Networking awareness based on homelessness experience

The San Diego Homeless-Experienced Advocacy and Leadership Network, which originally launched in April 2019 and trained participants in northern and central San Diego County to advocate for public policy, is creating a new group in East County with plans for another to follow in South Bay.

At its core, the program is designed for homeless or formerly homeless residents to contribute their perspective to policy makers who, ideally, use the feedback to develop smarter programs that could lead to better outcomes.
San Diego Housing Federation resident and community organizer Mehrsa Imani, who oversees the program, said a historic approach to homelessness outreach has typically included policy experts, but “we need to make our voices heard of those who have had experiences” to really make an impact on homelessness.

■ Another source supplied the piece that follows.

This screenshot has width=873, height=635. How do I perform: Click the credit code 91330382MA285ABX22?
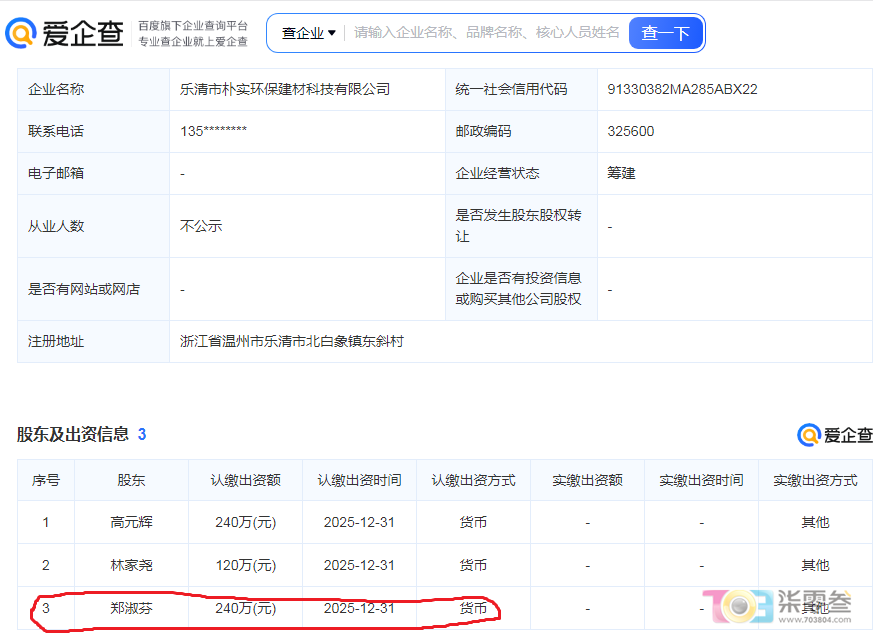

“HEAL takes the approach of trying to understand the agencies and people who make decisions related to homelessness. When the program was established, we and the participants asked where the conversations were taking place and asked how people with lived experiences could have a voice. One way to break down the barriers is to work on some of the gaps, the issues, the loops where people get caught up in the system. We work with people to change and improve policies so that pathways out of homelessness become clearer,” said Imani.

Each cohort undergoes a five-week training program during which participants explain how homelessness-related priorities can be linked to conversations with elected officials and their specific platforms.

“One strategy has been to meet with elected officials who have been more aligned with our views and broadened over time. However, we also wonder how we can talk to other elected officials, even if housing and homelessness are not their top priority. At the end of April, we had a legislative forum inviting city and county elected officials. HEAL created a presentation in which the speakers reviewed their own experiences, talked about some myths to demystify and shared solutions,” Imani said.

She also said it’s important to note that HEAL members repeatedly say they “want to be involved in recommending solutions that are proposed and then implemented” rather than just giving feedback on existing plans. , essentially helping to develop policies.

In East County, HEAL partnered with Community Action Service Advocacy for training. CASA Executive Director Dana Stevens said CASA Associate Director Bonnie Baranoff will coordinate the first East County Cohort alongside Imani and “hopefully it will help people build self-confidence.” to find their voice and share their journey” to change perception and ultimately reduce homelessness.

“I think the HEAL Network is going to raise the voice of our housed residents, business leaders, anyone with an interest in this game – that is, everyone – and help people who don’t haven’t had that experience of understanding how unique each person’s situation is,” Baranoff said.
Regardless of how someone became homeless or “whether they need permanent supportive housing due to illness or something more temporary”, the end solution is the same. for everyone, said Baranoff: Everyone needs a roof over their head to get out of homelessness.

Often, Stevens said, elected officials want to hear from voters, but they seem to craft homeless outreach policy without making the effort to hear formative ideas or feedback from residents who have been there.

“I think that by helping to empower people with lived experiences, they can build the confidence to tell their own story. We need to take it easy with people, but hearing true stories can correct misperceptions and inaccuracies that we hear from elected officials and community members who have never known someone who has been left homeless enough to understand that it can be a series of events gone wrong – a simple thing like losing your vehicle or the loss of your job that snowballs into a bigger problem, or a health issue that contributes to the loss of your home. We can bridge the gap by spreading these stories,” Stevens said and these stories can help inform policy.

A video Imani uses as part of outreach and training features a HEAL member identified only as Dennis, who ran a drug treatment center in Orange County before he unexpectedly found himself homeless . He “thought he understood why people end up homeless” until he went through the experience and realized his assumptions were wrong. It’s stories like hers, Imani said, that can lead to better politics, because politicians can also have misinformation or a lack of understanding that can only come from living homeless.

Additionally, she said, some participants told her that the experience of the training, learning to advocate for others is therapeutic.

“When you fall into homelessness, no one hands you a manual on how to be homeless. It helps people become advocates, to understand once you’re not homeless, what’s next? Imani said.